Training IOB Chunkers¶
The train_chunker.py
script can use any corpus included with NLTK that implements a chunked_sents()
method.
- Train the default sequential backoff tagger based chunker on the treebank_chunk corpus::
python train_chunker.py treebank_chunk
- To train a NaiveBayes classifier based chunker:
python train_chunker.py treebank_chunk --classifier NaiveBayes
- To train on the conll2000 corpus:
python train_chunker.py conll2000
- To train on a custom corpus, whose fileids end in “.pos”, using a ChunkedCorpusReader:
python train_chunker.py /path/to/corpus --reader nltk.corpus.reader.chunked.ChunkedCorpusReader --fileids '.+\.pos'
The corpus path can be absolute, or relative to a nltk_data directory. For example, both corpora/treebank/tagged
and /usr/share/nltk_data/corpora/treebank/tagged
will work.
- You can also restrict the files used with the
--fileids
option: python train_chunker.py conll2000 --fileids train.txt
- For a complete list of usage options:
python train_chunker.py --help
There are also many usage examples shown in Chapter 5 of Python 3 Text Processing with NLTK 3 Cookbook.
Using a Trained Chunker¶
- You can use a trained chunker by loading the pickle file using nltk.data.load:
>>> import nltk.data >>> tagger = nltk.data.load("chunkers/NAME_OF_CHUNKER.pickle")
- Or if your chunker pickle file is not in a
nltk_data
subdirectory, you can load it with pickle.load: >>> import pickle >>> tagger = pickle.load(open("/path/to/NAME_OF_CHUNKER.pickle"))
- Either method will return an object that supports the ChunkerParserI interface. But before you can use this chunker, you must have a trained tagger <http://nltk-trainer.readthedocs.org/en/latest/train_tagger.html#using-a-trained-tagger>. You first use the tagger to tag a sentence, and then use a chunker to parse the tagged sentence with the
chunker.parse(sent)
method: >>> chunker.parse(tagged_words)
chunker.parse(tagged_words)
will return a Tree whose subtrees will be chunks, and whose leaves are the original tagged words.
All of the chunkers demonstrated at text-processing.com were trained with train_chunker.py
.

_GIVEN DATA_.
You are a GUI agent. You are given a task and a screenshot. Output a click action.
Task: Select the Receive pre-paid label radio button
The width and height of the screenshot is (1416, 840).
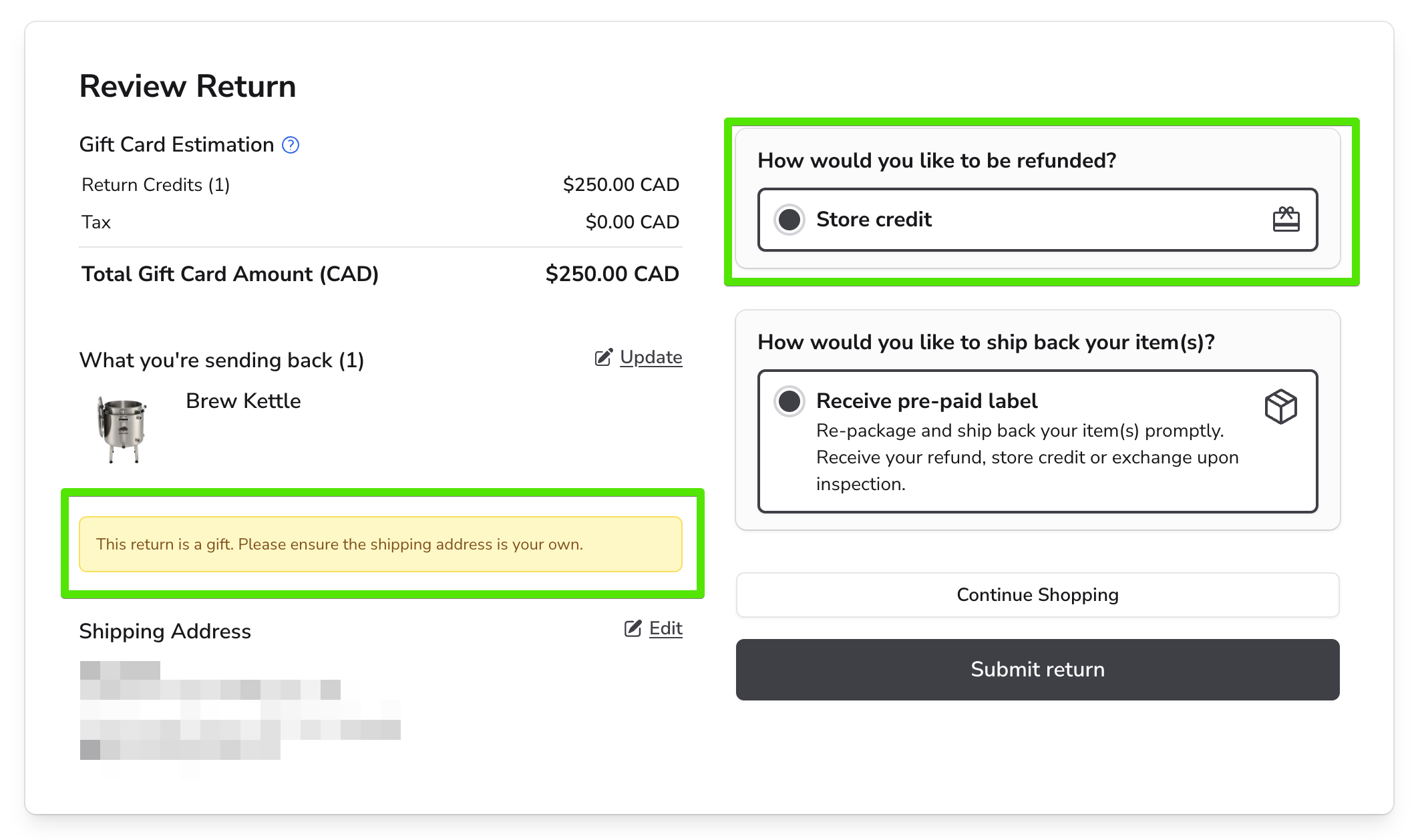coord(789,401)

_DIRECTION 1_.
Reproduce verbatim the part of the chunker documentation between "- Or if your" and "chunker.parse(sent)", inclusive.
_DIRECTION 2_.
In the chunker documentation, what does chunker.parse(tagged_words) return?
The listing has no role in what is asked here.

_CORRECT RESPONSE 1_.
- Or if your chunker pickle file is not in a
nltk_data
subdirectory, you can load it with pickle.load: >>> import pickle >>> tagger = pickle.load(open("/path/to/NAME_OF_CHUNKER.pickle"))
- Either method will return an object that supports the ChunkerParserI interface. But before you can use this chunker, you must have a trained tagger <http://nltk-trainer.readthedocs.org/en/latest/train_tagger.html#using-a-trained-tagger>. You first use the tagger to tag a sentence, and then use a chunker to parse the tagged sentence with the
chunker.parse(sent)

_CORRECT RESPONSE 2_.
A Tree whose subtrees are chunks and whose leaves are the original tagged words.